What this task involves
Please extract and repeat exactly the items starting with the line that contains "You are a computer-use agent. Screen" and going on through the end of the items, including both ends.

Data provided
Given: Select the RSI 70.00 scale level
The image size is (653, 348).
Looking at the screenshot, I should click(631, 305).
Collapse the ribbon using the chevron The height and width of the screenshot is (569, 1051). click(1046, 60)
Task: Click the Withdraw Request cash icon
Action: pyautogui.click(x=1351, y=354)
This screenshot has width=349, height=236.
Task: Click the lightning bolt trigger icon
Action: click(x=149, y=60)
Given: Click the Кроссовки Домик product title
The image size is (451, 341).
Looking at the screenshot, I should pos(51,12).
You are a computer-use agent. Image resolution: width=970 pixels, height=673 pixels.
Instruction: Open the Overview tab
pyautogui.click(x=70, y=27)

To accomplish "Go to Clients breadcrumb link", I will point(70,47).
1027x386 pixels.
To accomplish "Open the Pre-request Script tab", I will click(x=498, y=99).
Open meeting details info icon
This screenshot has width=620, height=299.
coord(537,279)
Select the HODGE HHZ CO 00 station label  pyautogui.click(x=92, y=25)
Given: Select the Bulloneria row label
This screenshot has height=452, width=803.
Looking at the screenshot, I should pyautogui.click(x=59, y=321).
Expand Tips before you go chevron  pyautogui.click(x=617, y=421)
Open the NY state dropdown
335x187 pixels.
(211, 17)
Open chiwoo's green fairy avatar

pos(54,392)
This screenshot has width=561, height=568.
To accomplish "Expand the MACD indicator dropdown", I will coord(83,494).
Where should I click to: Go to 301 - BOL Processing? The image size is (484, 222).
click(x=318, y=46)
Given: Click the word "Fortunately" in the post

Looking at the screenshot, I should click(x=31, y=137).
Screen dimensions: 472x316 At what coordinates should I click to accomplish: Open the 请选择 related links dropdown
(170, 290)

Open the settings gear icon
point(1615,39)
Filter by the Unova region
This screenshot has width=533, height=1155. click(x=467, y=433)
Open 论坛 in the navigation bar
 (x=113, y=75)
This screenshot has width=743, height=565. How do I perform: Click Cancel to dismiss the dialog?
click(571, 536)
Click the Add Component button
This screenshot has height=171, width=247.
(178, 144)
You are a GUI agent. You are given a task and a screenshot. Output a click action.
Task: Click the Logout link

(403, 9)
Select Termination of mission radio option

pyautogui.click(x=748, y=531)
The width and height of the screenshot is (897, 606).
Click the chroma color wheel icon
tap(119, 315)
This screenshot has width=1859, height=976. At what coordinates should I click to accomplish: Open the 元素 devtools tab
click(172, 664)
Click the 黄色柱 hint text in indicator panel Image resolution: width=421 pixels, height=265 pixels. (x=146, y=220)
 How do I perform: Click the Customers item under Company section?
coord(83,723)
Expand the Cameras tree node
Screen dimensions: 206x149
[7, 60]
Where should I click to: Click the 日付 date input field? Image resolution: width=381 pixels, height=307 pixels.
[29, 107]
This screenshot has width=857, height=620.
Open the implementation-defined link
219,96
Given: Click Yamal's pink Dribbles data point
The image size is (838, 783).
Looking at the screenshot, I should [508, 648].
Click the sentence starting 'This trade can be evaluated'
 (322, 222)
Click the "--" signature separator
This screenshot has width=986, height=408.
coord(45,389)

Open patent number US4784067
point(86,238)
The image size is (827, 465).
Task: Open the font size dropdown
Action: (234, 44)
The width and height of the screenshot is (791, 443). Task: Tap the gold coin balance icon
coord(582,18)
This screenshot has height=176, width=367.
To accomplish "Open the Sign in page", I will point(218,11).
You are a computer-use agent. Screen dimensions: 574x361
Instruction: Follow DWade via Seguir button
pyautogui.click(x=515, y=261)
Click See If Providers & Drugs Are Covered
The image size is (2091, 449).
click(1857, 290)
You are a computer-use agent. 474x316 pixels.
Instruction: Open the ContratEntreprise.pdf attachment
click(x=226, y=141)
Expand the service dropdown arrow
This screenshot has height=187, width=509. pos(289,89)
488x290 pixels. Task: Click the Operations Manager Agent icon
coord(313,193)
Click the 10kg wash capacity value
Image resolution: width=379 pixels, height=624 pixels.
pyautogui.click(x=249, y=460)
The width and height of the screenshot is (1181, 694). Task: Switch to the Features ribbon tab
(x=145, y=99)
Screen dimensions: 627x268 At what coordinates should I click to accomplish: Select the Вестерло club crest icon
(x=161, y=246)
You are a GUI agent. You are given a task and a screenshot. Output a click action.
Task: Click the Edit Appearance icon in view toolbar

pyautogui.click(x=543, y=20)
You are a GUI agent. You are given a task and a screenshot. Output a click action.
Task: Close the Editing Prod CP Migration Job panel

Solution to this task
You are a computer-use agent. Screen dimensions: 574x361
Instruction: Follow DWade via Seguir button
pyautogui.click(x=515, y=261)
Click See If Providers & Drugs Are Covered
The image size is (2091, 449).
click(1857, 290)
You are a computer-use agent. 474x316 pixels.
Instruction: Open the ContratEntreprise.pdf attachment
click(x=226, y=141)
Expand the service dropdown arrow
This screenshot has height=187, width=509. pos(289,89)
488x290 pixels. Task: Click the Operations Manager Agent icon
coord(313,193)
Click the 10kg wash capacity value
Image resolution: width=379 pixels, height=624 pixels.
pyautogui.click(x=249, y=460)
The width and height of the screenshot is (1181, 694). Task: Switch to the Features ribbon tab
(x=145, y=99)
Screen dimensions: 627x268 At what coordinates should I click to accomplish: Select the Вестерло club crest icon
(x=161, y=246)
You are a GUI agent. You are given a task and a screenshot. Output a click action.
Task: Click the Edit Appearance icon in view toolbar

pyautogui.click(x=543, y=20)
You are a GUI agent. You are given a task and a screenshot. Output a click action.
Task: Close the Editing Prod CP Migration Job panel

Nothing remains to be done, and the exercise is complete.